Edit the rows below, replacing "coordinate pair" with "pair of numbers" everywhere and keeping everything else the same.
* Start INPUT FOR THIS TASK *
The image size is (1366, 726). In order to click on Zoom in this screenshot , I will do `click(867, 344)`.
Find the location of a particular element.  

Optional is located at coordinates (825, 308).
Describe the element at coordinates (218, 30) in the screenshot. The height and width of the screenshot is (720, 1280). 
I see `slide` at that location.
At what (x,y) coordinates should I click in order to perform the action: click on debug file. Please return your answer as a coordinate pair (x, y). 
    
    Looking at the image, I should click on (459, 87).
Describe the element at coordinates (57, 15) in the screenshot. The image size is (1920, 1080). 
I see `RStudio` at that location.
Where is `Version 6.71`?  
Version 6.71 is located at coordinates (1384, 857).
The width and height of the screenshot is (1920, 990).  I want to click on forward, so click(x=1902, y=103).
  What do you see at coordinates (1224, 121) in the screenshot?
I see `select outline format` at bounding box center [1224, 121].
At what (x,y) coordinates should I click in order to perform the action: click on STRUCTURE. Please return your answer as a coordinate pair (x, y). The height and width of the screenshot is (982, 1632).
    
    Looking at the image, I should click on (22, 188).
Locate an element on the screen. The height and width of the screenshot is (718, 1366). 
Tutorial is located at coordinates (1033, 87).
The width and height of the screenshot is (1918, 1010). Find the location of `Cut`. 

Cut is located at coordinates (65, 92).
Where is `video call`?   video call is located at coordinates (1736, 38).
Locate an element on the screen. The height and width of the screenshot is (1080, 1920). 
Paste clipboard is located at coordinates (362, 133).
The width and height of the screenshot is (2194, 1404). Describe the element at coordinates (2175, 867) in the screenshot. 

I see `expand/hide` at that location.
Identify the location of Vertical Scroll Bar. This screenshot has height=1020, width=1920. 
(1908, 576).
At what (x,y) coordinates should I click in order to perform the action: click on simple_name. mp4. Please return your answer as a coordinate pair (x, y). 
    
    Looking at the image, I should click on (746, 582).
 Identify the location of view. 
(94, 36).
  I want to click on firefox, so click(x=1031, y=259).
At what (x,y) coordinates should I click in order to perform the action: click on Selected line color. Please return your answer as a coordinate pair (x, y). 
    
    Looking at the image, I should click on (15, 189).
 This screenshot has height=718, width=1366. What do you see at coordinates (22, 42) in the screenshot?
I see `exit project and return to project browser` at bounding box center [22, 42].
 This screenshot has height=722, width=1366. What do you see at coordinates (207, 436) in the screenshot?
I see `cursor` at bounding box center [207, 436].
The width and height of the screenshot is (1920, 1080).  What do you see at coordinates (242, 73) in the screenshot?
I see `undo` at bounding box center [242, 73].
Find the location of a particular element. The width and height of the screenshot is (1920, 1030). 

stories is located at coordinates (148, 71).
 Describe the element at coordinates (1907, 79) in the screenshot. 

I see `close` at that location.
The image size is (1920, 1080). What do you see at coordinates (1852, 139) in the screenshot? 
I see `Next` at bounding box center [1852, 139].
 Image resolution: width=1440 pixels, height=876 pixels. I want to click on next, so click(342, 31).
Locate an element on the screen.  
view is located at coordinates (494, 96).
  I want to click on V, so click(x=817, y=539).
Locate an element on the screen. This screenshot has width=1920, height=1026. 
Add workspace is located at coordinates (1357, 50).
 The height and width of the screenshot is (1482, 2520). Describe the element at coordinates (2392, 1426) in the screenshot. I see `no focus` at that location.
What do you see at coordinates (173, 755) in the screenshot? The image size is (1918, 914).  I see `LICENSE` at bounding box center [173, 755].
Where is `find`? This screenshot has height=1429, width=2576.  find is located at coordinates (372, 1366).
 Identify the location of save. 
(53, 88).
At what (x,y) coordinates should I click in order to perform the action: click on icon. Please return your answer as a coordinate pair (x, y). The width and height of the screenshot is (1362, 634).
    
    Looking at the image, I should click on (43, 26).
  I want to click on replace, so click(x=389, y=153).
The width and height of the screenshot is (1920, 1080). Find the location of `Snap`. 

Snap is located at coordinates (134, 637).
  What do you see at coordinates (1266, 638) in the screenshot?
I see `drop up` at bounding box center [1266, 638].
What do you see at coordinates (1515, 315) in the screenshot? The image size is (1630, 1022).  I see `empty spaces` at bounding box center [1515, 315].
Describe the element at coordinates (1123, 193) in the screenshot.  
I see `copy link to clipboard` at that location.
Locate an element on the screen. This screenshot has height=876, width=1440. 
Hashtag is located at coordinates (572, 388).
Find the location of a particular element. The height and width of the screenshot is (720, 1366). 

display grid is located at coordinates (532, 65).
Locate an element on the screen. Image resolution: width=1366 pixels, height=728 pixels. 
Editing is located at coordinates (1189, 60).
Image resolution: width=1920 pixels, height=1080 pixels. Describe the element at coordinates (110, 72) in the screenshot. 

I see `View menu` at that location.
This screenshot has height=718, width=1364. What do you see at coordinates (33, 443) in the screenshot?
* End INPUT FOR THIS TASK *
* **RESPONSE FOR THIS EXERCISE**:
The image size is (1366, 726). In order to click on Zoom in this screenshot , I will do `click(867, 344)`.
Find the location of a particular element.  

Optional is located at coordinates (825, 308).
Describe the element at coordinates (218, 30) in the screenshot. The height and width of the screenshot is (720, 1280). 
I see `slide` at that location.
At what (x,y) coordinates should I click in order to perform the action: click on debug file. Please return your answer as a pair of numbers (x, y). 
    
    Looking at the image, I should click on (459, 87).
Describe the element at coordinates (57, 15) in the screenshot. The image size is (1920, 1080). 
I see `RStudio` at that location.
Where is `Version 6.71`?  
Version 6.71 is located at coordinates (1384, 857).
The width and height of the screenshot is (1920, 990).  I want to click on forward, so click(x=1902, y=103).
  What do you see at coordinates (1224, 121) in the screenshot?
I see `select outline format` at bounding box center [1224, 121].
At what (x,y) coordinates should I click in order to perform the action: click on STRUCTURE. Please return your answer as a pair of numbers (x, y). The height and width of the screenshot is (982, 1632).
    
    Looking at the image, I should click on (22, 188).
Locate an element on the screen. The height and width of the screenshot is (718, 1366). 
Tutorial is located at coordinates (1033, 87).
The width and height of the screenshot is (1918, 1010). Find the location of `Cut`. 

Cut is located at coordinates (65, 92).
Where is `video call`?   video call is located at coordinates (1736, 38).
Locate an element on the screen. The height and width of the screenshot is (1080, 1920). 
Paste clipboard is located at coordinates (362, 133).
The width and height of the screenshot is (2194, 1404). Describe the element at coordinates (2175, 867) in the screenshot. 

I see `expand/hide` at that location.
Identify the location of Vertical Scroll Bar. This screenshot has height=1020, width=1920. 
(1908, 576).
At what (x,y) coordinates should I click in order to perform the action: click on simple_name. mp4. Please return your answer as a pair of numbers (x, y). 
    
    Looking at the image, I should click on (746, 582).
 Identify the location of view. 
(94, 36).
  I want to click on firefox, so click(x=1031, y=259).
At what (x,y) coordinates should I click in order to perform the action: click on Selected line color. Please return your answer as a pair of numbers (x, y). 
    
    Looking at the image, I should click on (15, 189).
 This screenshot has height=718, width=1366. What do you see at coordinates (22, 42) in the screenshot?
I see `exit project and return to project browser` at bounding box center [22, 42].
 This screenshot has height=722, width=1366. What do you see at coordinates (207, 436) in the screenshot?
I see `cursor` at bounding box center [207, 436].
The width and height of the screenshot is (1920, 1080).  What do you see at coordinates (242, 73) in the screenshot?
I see `undo` at bounding box center [242, 73].
Find the location of a particular element. The width and height of the screenshot is (1920, 1030). 

stories is located at coordinates (148, 71).
 Describe the element at coordinates (1907, 79) in the screenshot. 

I see `close` at that location.
The image size is (1920, 1080). What do you see at coordinates (1852, 139) in the screenshot? 
I see `Next` at bounding box center [1852, 139].
 Image resolution: width=1440 pixels, height=876 pixels. I want to click on next, so click(342, 31).
Locate an element on the screen.  
view is located at coordinates (494, 96).
  I want to click on V, so click(x=817, y=539).
Locate an element on the screen. This screenshot has width=1920, height=1026. 
Add workspace is located at coordinates (1357, 50).
 The height and width of the screenshot is (1482, 2520). Describe the element at coordinates (2392, 1426) in the screenshot. I see `no focus` at that location.
What do you see at coordinates (173, 755) in the screenshot? The image size is (1918, 914).  I see `LICENSE` at bounding box center [173, 755].
Where is `find`? This screenshot has height=1429, width=2576.  find is located at coordinates (372, 1366).
 Identify the location of save. 
(53, 88).
At what (x,y) coordinates should I click in order to perform the action: click on icon. Please return your answer as a pair of numbers (x, y). The width and height of the screenshot is (1362, 634).
    
    Looking at the image, I should click on (43, 26).
  I want to click on replace, so click(x=389, y=153).
The width and height of the screenshot is (1920, 1080). Find the location of `Snap`. 

Snap is located at coordinates (134, 637).
  What do you see at coordinates (1266, 638) in the screenshot?
I see `drop up` at bounding box center [1266, 638].
What do you see at coordinates (1515, 315) in the screenshot? The image size is (1630, 1022).  I see `empty spaces` at bounding box center [1515, 315].
Describe the element at coordinates (1123, 193) in the screenshot.  
I see `copy link to clipboard` at that location.
Locate an element on the screen. This screenshot has height=876, width=1440. 
Hashtag is located at coordinates (572, 388).
Find the location of a particular element. The height and width of the screenshot is (720, 1366). 

display grid is located at coordinates (532, 65).
Locate an element on the screen. Image resolution: width=1366 pixels, height=728 pixels. 
Editing is located at coordinates (1189, 60).
Image resolution: width=1920 pixels, height=1080 pixels. Describe the element at coordinates (110, 72) in the screenshot. 

I see `View menu` at that location.
This screenshot has height=718, width=1364. What do you see at coordinates (33, 443) in the screenshot?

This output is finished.